> [What to produce]:
Scan the entries below for "agent" and copy each line that holds it.

> [Task material]:
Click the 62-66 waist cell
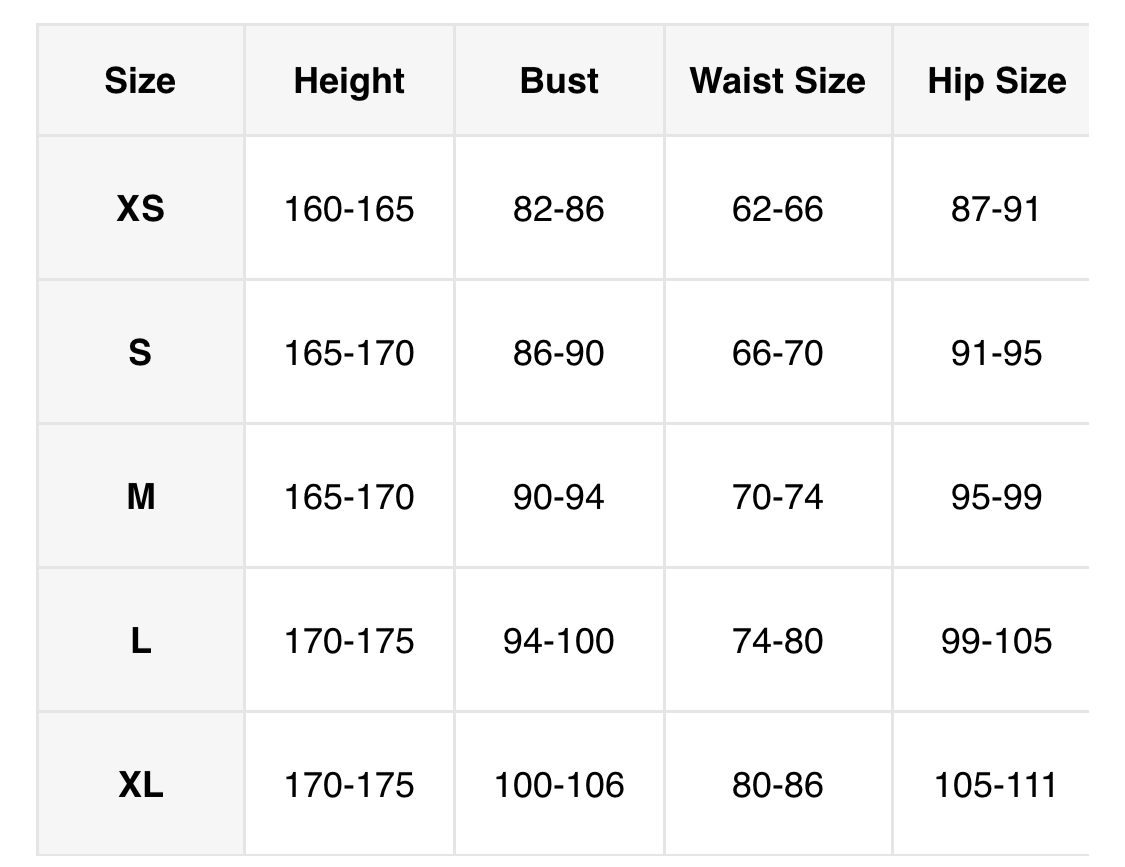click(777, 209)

==

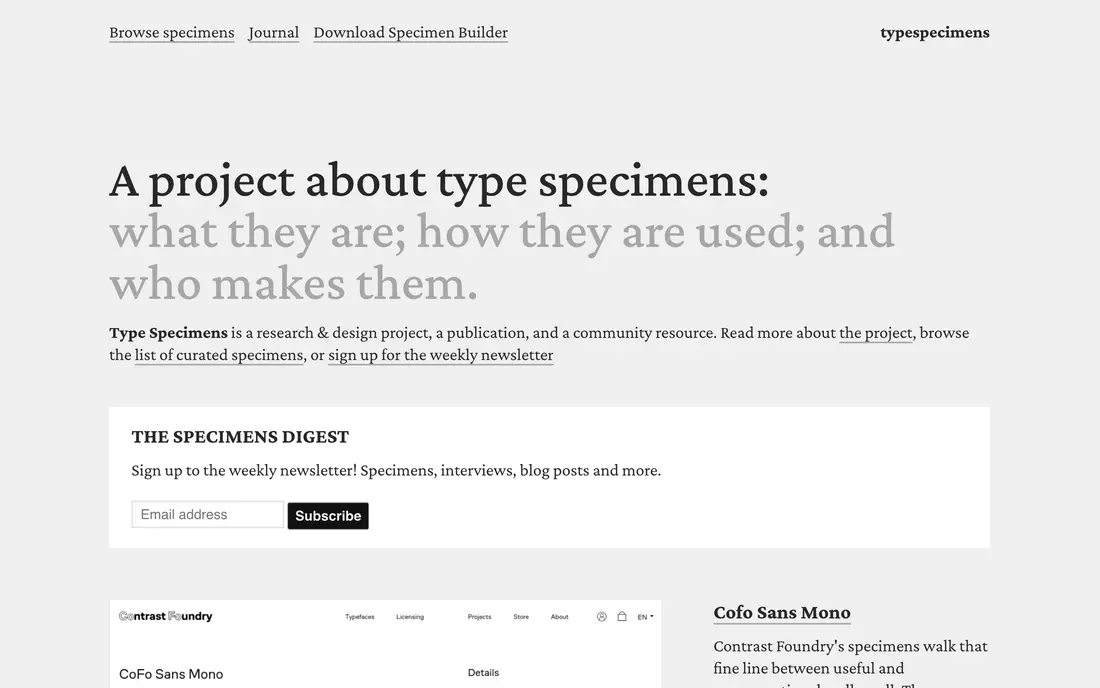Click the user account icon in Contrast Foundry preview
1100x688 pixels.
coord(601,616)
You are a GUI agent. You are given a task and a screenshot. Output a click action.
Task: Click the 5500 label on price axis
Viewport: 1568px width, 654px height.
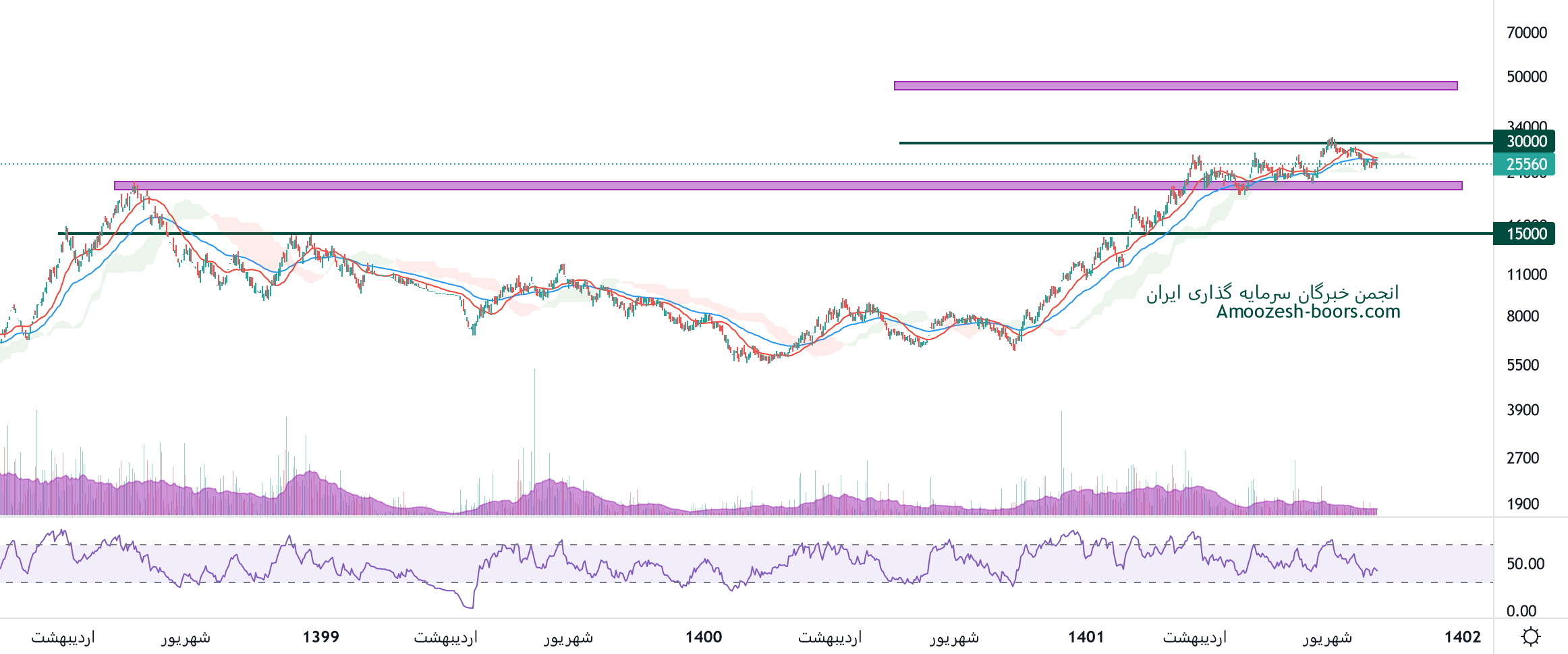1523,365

---

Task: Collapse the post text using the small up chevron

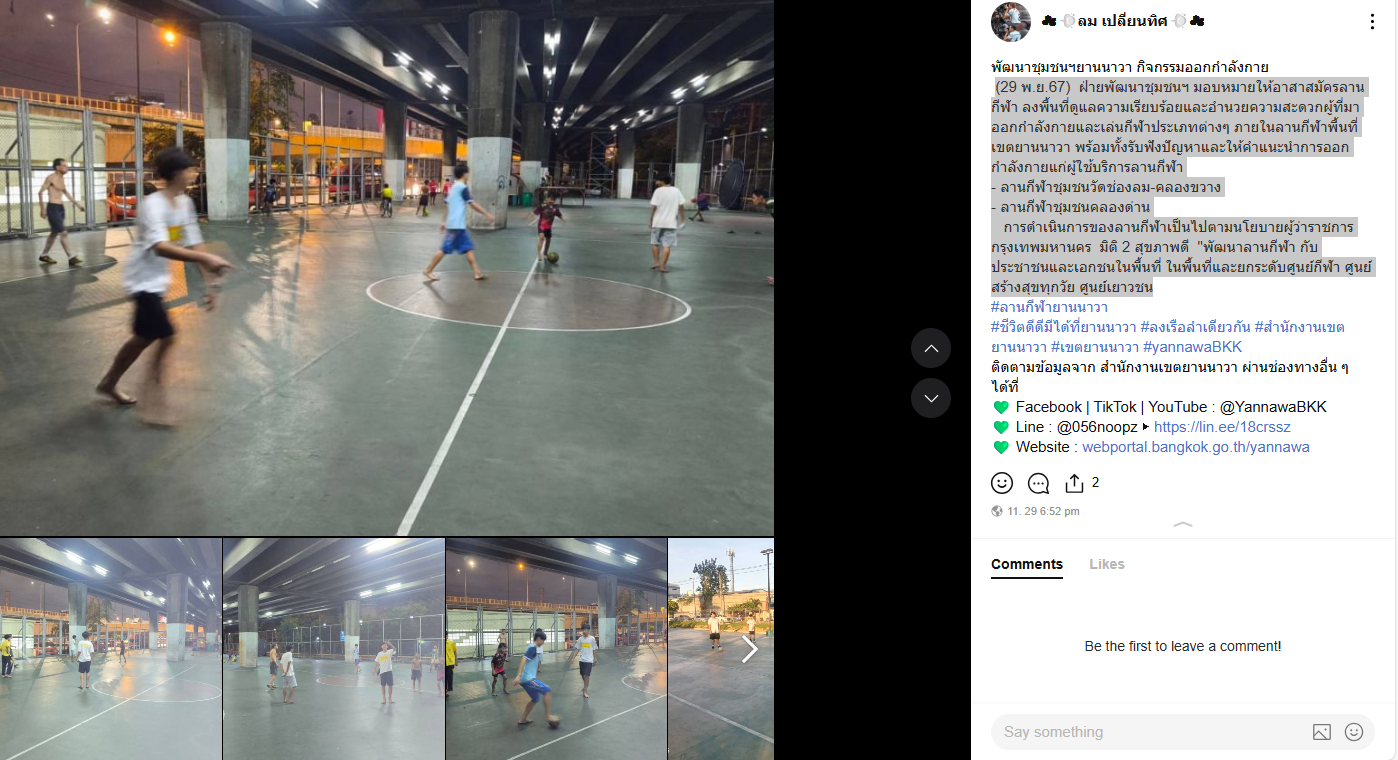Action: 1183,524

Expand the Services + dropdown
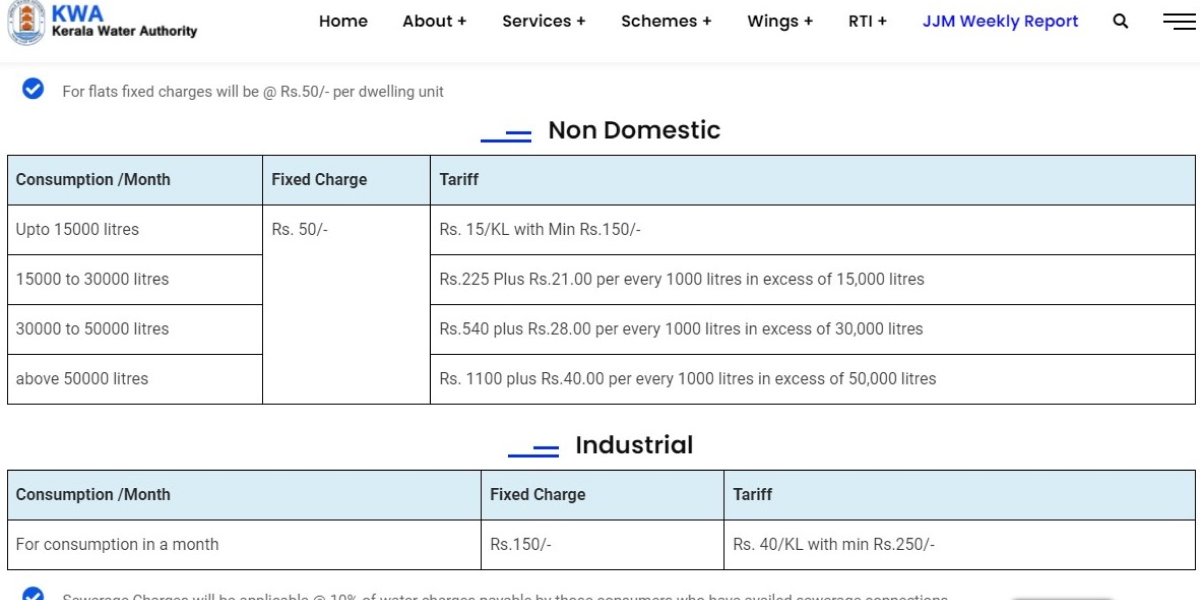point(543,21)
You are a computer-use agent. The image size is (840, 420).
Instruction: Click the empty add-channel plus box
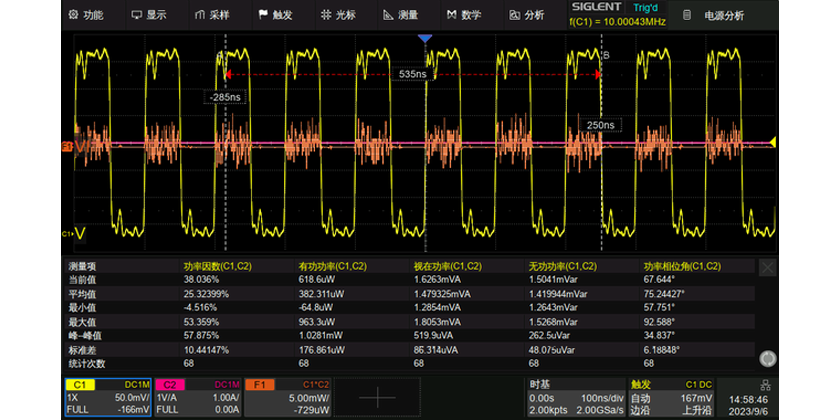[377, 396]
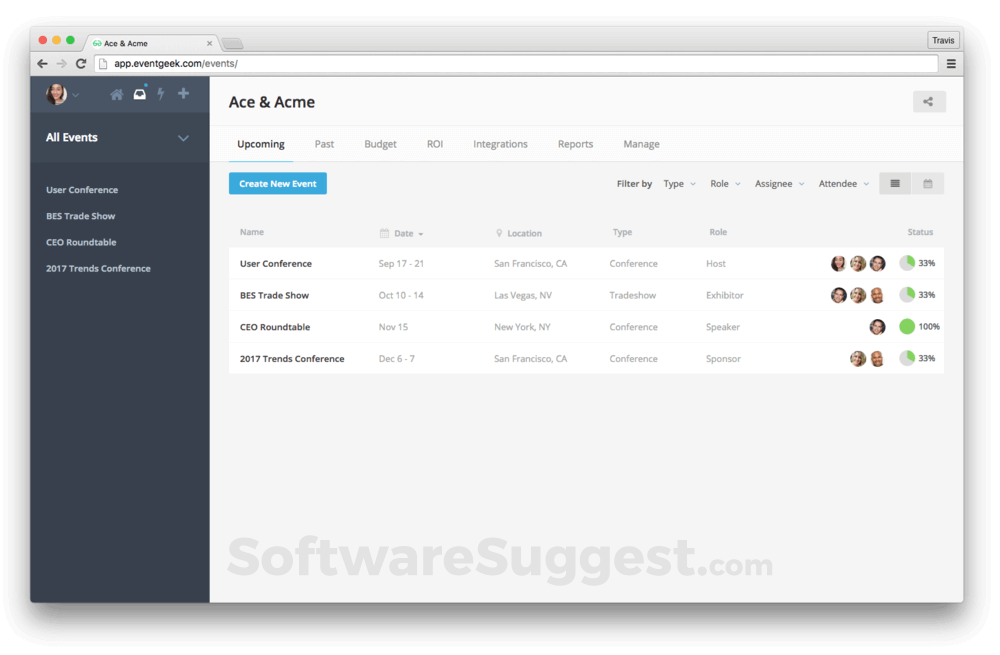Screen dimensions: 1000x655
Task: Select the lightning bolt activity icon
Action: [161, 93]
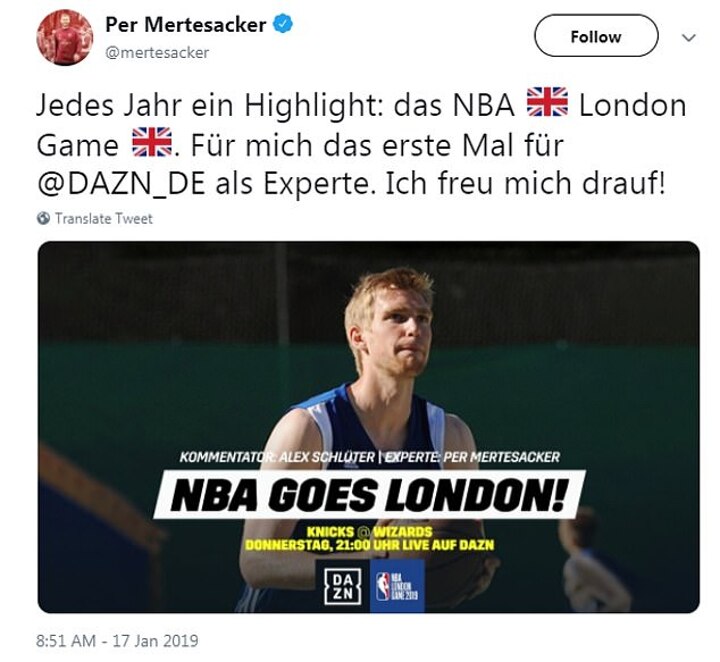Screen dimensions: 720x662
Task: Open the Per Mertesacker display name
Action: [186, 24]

> [Solution for this task]:
You are a GUI agent. You are given a task and a screenshot. Output a click action.
You are a computer-use agent. The image size is (840, 420).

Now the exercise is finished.